EvolvingAgent: Curriculum Self-evolving Agent with Continual World Model for Long-Horizon Tasks

arXiv cs.RO / 4/30/2026

💬 OpinionSignals & Early TrendsIdeas & Deep AnalysisModels & Research

Key Points

  • The paper introduces EvolvingAgent, an embodied long-horizon agent designed to autonomously complete tasks in open-ended worlds without human intervention.
  • It targets two limitations of prior work: dependence on human-curated curricula and multimodal data selection, and failure to continually update world knowledge due to catastrophic forgetting.
  • EvolvingAgent uses a three-module closed-loop system: an LLM-based task planner, a world-model-guided action controller with self-verification to update multimodal experiences, and a curriculum-learning reflector that selects experiences for task-adaptive world model updates.
  • Experiments on Minecraft show a large gain in average success rate (up to 111.74%) and a major reduction in ineffective actions (over 6×), and the approach generalizes to Atari with human-level performance.
  • Overall, the work demonstrates that continual multimodal world modeling combined with self-planning, control, and reflection can significantly improve long-horizon embodied performance.

Abstract

Completing Long-Horizon (LH) tasks in open-ended worlds is an important yet difficult problem for embodied agents. Existing approaches suffer from two key challenges: (1) they heavily rely on experiences obtained from human-created data or curricula, failing to autonomously update and select multimodal experiences, and (2) they may encounter catastrophic forgetting issues when faced with new tasks, failing to autonomously update world knowledge. To solve these challenges, this paper presents {\bf EvolvingAgent}, a curriculum self-evolving agent with a continual World Model (WM), which can autonomously complete various LH tasks across environments through self-planning, self-control, and self-reflection, without human intervention. Specifically, EvolvingAgent contains three modules, i.e., i) the experience-driven task planner, which uses an LLM along with multimodal experiences to convert LH tasks into executable sub-tasks; ii) the WM-guided action controller, which leverages WM to generate low-level actions and incorporates a self-verification mechanism to update multimodal experiences; iii) the Curriculum Learning (CL) -based reflector, which implements a two-stage CL algorithm to select multimodal experiences for task-adaptive WM updates.
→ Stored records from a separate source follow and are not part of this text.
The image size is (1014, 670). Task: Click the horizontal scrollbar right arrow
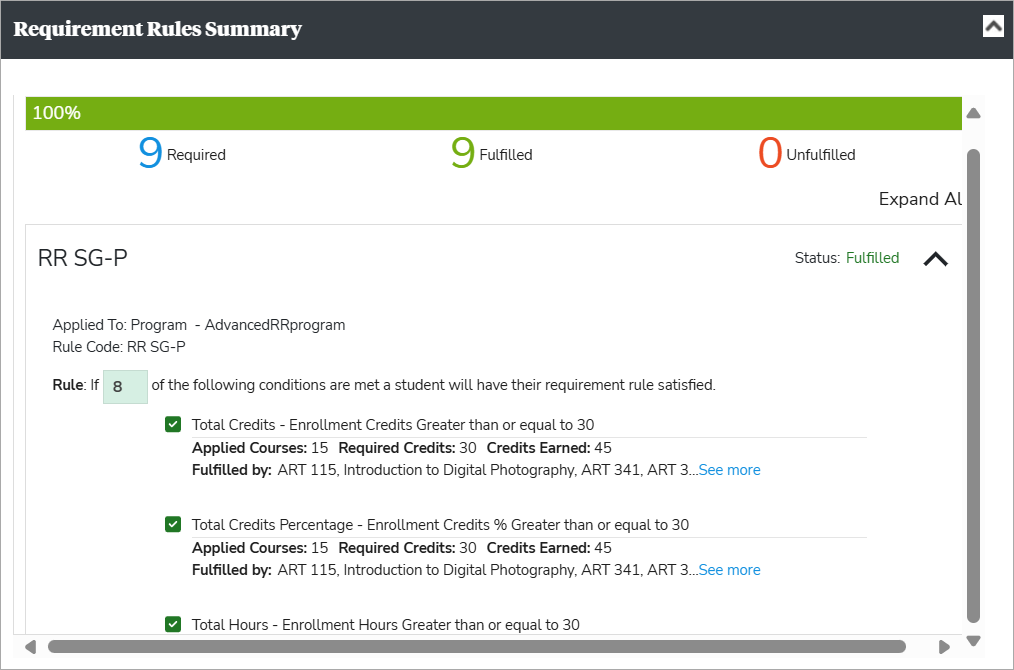click(x=944, y=646)
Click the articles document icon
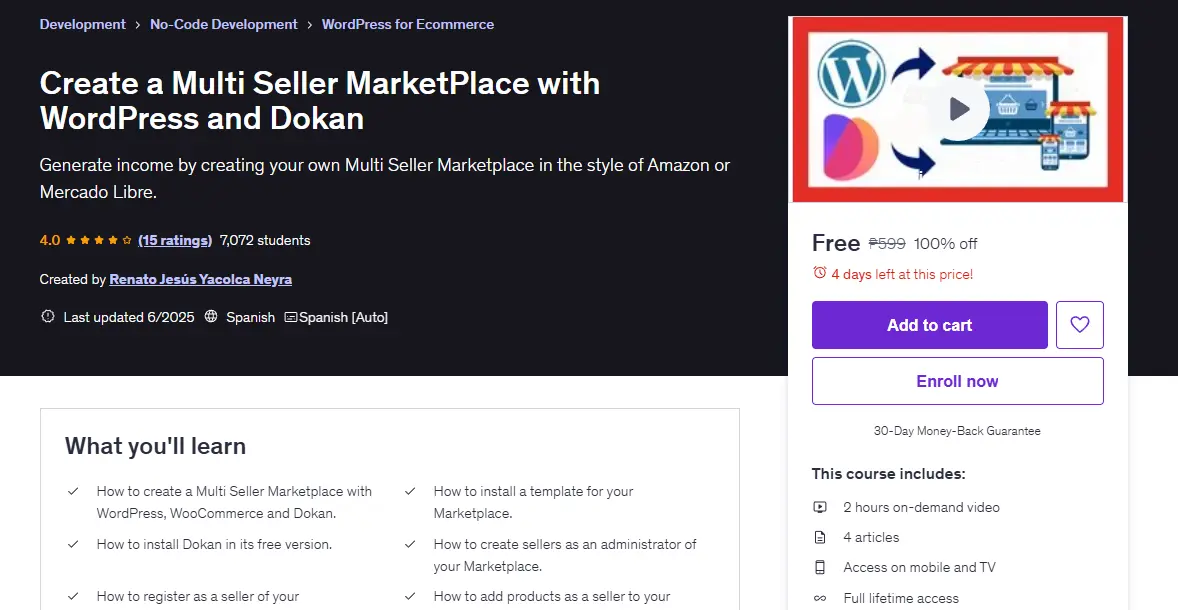Image resolution: width=1178 pixels, height=610 pixels. (820, 537)
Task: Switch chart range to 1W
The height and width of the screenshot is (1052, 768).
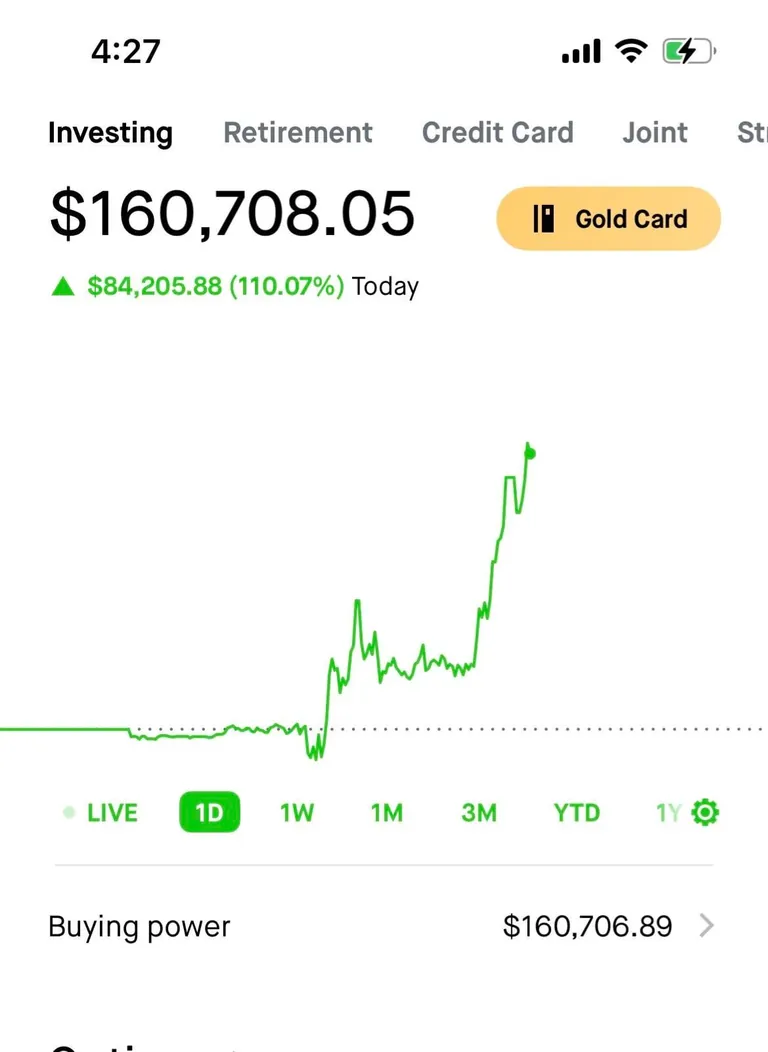Action: [297, 812]
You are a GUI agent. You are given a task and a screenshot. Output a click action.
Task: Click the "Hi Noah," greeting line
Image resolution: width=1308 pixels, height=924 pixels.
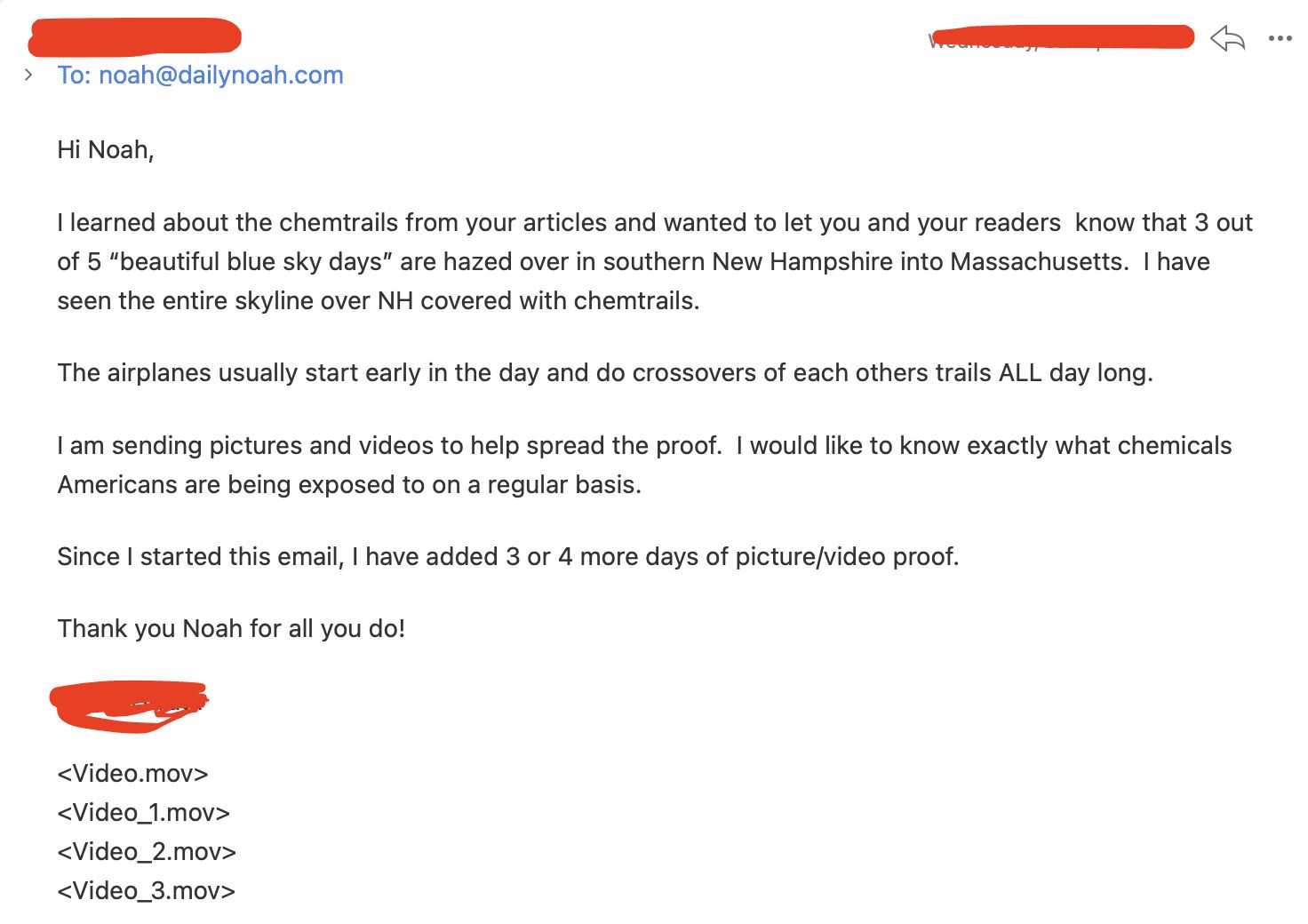(106, 149)
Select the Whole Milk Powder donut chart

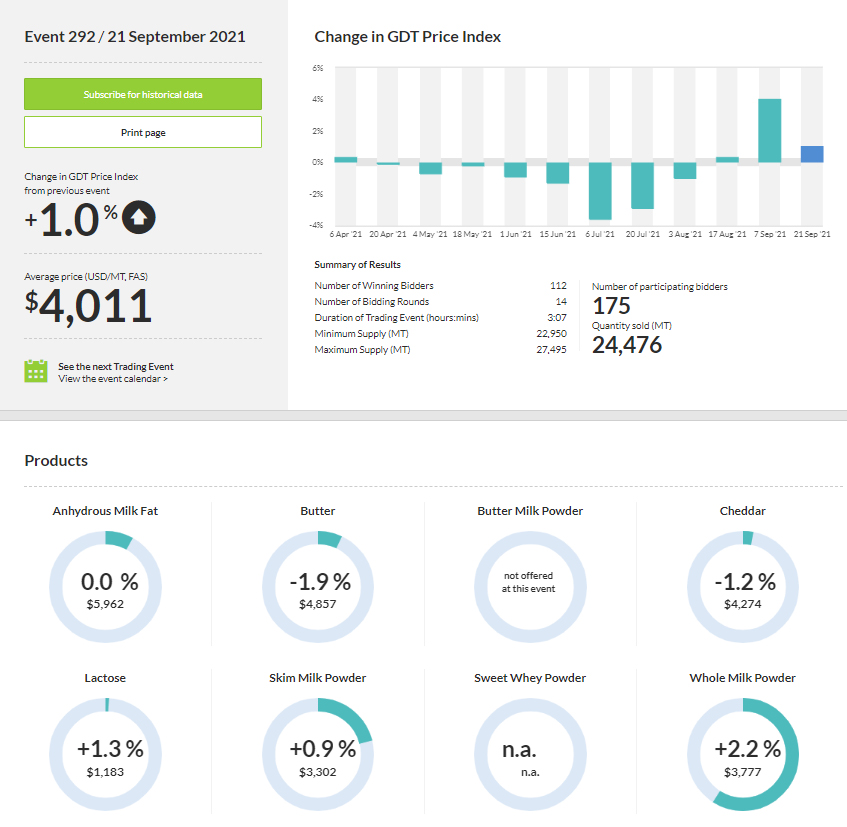tap(743, 754)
By building a planner-controller-reflector closed-loop dynamic, the continual WM for EvolvingAgent can autonomously update multimodal experiences and world knowledge. We conducted extensive experiments on Minecraft, compared with existing methods, EvolvingAgent can improve 111.74{\%} average success rate, reduce more than 6x ineffective actions, and generalize to the Atari environment with human-level performance.